I know that in my childhood
there was a day, a moment, an hour
when I discovered the purple flavor of the strawberry,
but that day, that moment, that hour,
have been lost forever.
The strawberry has, but also forever
the purple flavor of childhood.
When I bite the docile body
of that fruit I am biting time.
Everything is as if it had not been.

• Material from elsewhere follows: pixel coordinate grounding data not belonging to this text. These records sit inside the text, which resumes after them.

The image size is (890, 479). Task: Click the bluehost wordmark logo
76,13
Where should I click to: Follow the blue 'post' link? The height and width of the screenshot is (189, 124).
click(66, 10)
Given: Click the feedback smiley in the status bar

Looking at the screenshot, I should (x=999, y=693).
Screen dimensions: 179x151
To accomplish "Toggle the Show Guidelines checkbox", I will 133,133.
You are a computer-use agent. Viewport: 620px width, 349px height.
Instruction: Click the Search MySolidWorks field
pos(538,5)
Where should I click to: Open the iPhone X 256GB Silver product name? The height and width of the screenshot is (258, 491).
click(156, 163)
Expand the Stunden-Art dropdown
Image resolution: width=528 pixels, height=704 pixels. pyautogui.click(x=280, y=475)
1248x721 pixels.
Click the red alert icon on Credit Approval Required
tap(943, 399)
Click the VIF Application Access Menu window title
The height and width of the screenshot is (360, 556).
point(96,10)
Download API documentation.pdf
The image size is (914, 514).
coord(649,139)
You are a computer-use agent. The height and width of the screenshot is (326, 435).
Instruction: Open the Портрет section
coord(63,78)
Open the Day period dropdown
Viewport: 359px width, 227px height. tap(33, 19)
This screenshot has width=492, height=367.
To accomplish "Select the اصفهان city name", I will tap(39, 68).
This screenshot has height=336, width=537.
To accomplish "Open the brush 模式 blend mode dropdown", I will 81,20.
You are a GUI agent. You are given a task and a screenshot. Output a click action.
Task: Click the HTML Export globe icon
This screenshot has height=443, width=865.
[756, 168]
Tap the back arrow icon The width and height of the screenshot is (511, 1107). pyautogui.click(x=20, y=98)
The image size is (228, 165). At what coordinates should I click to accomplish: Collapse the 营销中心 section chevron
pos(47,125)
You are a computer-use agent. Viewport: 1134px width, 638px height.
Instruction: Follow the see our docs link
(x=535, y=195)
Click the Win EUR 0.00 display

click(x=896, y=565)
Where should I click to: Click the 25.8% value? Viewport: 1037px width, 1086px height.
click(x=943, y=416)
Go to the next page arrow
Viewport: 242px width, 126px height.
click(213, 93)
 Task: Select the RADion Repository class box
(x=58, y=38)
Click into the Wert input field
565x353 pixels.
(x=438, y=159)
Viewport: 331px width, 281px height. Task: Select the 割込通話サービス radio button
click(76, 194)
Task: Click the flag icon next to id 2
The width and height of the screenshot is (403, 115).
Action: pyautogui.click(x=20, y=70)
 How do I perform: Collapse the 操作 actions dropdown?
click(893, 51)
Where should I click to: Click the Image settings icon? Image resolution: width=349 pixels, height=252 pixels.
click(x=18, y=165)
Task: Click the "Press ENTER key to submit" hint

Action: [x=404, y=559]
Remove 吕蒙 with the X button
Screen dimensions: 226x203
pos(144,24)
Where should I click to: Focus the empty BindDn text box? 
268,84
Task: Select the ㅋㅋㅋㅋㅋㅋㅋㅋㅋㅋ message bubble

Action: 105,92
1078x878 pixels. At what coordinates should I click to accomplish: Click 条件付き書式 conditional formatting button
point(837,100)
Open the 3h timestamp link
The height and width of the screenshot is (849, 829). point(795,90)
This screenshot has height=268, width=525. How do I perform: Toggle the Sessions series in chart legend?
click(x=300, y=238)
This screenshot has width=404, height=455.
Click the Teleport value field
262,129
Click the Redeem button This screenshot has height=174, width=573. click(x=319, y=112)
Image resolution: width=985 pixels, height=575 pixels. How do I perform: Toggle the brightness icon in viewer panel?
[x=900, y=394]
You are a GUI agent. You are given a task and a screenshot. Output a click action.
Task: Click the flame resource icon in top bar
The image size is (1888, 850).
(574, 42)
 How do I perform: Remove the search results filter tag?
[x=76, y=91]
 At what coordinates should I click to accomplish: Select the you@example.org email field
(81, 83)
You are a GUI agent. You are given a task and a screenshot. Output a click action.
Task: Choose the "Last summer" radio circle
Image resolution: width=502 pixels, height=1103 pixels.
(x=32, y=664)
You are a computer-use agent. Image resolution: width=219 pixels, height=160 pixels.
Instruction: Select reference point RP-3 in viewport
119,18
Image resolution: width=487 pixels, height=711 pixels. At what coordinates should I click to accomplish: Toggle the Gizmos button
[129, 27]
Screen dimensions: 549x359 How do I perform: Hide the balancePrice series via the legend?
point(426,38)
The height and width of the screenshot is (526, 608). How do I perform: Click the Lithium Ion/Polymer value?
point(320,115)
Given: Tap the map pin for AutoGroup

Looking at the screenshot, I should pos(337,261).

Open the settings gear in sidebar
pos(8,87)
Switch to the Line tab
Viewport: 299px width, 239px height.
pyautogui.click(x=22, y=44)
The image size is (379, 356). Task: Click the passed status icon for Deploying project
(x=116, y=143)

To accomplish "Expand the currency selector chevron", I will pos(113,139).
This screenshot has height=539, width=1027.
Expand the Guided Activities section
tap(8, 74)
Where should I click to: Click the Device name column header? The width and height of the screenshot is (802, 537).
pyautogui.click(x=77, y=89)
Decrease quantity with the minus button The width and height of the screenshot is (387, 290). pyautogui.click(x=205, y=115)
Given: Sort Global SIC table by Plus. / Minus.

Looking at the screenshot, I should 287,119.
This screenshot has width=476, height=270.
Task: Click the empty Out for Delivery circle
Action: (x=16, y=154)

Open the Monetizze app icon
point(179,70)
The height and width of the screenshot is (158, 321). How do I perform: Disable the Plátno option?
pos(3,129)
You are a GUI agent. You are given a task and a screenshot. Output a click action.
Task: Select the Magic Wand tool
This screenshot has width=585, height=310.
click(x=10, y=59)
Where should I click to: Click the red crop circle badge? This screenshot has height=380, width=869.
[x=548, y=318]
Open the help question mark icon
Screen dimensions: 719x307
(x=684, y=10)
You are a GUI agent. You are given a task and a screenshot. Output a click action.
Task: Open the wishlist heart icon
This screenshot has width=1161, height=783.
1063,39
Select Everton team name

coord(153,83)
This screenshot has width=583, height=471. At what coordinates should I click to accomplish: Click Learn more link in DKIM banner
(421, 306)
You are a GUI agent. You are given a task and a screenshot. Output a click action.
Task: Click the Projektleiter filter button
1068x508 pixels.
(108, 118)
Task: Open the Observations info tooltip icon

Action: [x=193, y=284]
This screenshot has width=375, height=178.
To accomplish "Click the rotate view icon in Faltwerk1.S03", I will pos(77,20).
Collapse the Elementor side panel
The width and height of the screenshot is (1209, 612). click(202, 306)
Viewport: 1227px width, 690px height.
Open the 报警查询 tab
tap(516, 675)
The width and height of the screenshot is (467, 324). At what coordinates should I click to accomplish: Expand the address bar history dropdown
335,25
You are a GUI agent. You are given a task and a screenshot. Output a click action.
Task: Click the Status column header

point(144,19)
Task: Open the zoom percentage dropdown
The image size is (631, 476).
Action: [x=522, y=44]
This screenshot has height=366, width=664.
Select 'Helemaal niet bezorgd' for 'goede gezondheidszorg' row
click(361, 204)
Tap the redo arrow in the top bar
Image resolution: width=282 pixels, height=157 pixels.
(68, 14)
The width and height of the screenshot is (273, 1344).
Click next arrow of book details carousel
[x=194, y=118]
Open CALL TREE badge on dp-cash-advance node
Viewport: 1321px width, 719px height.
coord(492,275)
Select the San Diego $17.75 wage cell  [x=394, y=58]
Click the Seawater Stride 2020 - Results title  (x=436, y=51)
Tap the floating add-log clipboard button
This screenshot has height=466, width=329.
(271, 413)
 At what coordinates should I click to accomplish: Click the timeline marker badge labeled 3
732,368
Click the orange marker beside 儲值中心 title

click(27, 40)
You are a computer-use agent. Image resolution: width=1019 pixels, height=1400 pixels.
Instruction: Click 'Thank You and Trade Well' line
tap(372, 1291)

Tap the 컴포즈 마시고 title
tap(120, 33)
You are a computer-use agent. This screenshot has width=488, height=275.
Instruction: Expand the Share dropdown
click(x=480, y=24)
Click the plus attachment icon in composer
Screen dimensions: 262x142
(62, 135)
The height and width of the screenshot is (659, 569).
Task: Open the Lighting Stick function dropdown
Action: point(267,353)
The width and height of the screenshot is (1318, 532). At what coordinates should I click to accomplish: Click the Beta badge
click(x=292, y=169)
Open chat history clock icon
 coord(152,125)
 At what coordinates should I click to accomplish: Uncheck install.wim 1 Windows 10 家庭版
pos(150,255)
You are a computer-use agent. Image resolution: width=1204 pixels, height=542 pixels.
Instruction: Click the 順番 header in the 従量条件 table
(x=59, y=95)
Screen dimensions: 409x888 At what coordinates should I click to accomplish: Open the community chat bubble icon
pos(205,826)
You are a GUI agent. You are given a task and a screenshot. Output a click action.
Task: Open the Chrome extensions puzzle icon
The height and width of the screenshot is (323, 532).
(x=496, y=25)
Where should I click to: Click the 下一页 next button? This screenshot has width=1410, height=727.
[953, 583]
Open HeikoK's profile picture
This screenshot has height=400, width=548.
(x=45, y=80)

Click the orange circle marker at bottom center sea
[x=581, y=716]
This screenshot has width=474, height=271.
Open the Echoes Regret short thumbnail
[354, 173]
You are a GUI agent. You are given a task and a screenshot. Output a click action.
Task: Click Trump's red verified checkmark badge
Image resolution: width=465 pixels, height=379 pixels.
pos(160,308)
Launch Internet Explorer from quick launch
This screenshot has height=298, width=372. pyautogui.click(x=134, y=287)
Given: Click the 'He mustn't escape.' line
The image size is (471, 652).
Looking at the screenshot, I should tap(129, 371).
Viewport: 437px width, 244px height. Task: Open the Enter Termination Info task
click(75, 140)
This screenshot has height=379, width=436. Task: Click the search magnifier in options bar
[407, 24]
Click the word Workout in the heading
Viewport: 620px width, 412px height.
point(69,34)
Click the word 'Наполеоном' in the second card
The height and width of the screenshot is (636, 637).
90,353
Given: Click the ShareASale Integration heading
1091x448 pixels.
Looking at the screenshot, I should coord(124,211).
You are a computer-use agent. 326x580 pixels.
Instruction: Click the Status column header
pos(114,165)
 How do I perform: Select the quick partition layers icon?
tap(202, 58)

The tricycle,
the various dogs, the moon seen for the first
time, the red mouth of the fish, the first friend,
everything happened and it is as if it
had not been.
The anguish of the solitary recesses
in primary school follows me and tears me apart
because a little of that courtyard of blackberries
and bells, of bustle and first
glances, stayed here, with me, and yet
everything is as if it had not been.
Things, they say, happen only once.
A day, a moment, an hour. Then
we are a crude imitation of ourselves,
as if what we were were chasing us
through streets and rooftops, seeking our hand,
to kiss it.
Despite this beard and these wrinkles,
just beneath them, is the child who climbed
a fig tree for the first time and knew
that he would never set foot on earth again.
He still fills his gums with that wine.
Life, love, books, the endless steps
of the Faculty of Letters, friends, the grey humus of the sea.
And everything, my God, everything is
as if it had never been.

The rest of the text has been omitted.